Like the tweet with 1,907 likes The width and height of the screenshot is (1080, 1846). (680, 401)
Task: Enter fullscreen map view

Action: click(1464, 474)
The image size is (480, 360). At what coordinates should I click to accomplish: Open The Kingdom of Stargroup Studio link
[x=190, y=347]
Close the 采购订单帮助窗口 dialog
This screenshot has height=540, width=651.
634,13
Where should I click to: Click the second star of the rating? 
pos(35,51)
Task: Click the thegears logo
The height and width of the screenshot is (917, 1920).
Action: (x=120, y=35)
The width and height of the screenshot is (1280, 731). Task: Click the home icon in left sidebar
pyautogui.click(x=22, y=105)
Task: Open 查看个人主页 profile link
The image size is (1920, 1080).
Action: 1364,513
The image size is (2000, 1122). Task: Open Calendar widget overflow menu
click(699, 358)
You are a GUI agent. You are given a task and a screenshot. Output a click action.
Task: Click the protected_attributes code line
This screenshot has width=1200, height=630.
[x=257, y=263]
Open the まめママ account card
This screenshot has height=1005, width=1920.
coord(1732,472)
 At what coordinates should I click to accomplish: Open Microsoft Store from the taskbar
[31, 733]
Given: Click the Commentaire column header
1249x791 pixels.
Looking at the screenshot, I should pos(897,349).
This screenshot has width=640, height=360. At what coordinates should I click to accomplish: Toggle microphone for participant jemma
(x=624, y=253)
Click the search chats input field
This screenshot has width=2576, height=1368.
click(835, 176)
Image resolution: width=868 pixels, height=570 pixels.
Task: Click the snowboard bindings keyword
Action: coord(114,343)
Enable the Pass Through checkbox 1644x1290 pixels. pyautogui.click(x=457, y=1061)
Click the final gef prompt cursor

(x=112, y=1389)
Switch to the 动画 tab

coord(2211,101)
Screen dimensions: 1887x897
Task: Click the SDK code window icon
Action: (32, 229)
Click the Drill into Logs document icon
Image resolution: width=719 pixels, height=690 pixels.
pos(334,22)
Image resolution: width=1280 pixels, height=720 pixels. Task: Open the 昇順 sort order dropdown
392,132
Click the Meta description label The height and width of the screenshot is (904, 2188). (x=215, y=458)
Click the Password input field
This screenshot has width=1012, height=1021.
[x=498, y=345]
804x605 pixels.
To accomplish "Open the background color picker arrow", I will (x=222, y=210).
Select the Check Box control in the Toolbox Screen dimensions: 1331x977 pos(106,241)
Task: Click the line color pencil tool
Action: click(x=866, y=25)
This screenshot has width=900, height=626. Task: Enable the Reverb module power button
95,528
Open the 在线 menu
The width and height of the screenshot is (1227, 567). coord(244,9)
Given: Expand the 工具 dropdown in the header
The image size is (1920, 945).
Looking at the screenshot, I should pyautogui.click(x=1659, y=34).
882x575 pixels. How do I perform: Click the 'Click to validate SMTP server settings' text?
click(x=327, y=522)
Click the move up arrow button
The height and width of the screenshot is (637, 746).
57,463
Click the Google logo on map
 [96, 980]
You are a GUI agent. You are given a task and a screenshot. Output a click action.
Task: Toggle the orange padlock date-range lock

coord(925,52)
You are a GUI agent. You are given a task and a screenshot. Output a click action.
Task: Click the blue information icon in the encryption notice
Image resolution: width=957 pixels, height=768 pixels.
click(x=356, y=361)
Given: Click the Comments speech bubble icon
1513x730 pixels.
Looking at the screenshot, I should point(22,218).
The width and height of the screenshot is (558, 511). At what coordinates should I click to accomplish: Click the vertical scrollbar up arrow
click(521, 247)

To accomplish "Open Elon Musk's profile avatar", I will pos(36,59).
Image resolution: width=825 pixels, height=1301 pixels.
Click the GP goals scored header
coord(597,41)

### Task requirements
Extract every line of the records above that contains the string "This", matching case exactly.

### Reply to the exercise
This screenshot has height=540, width=651.
This screenshot has width=1200, height=630.
This screenshot has height=1005, width=1920.
This screenshot has width=640, height=360. At what coordinates should I click to accomplish: Toggle microphone for participant jemma
This screenshot has width=2576, height=1368.
This screenshot has width=1012, height=1021.
This screenshot has width=900, height=626. Task: Enable the Reverb module power button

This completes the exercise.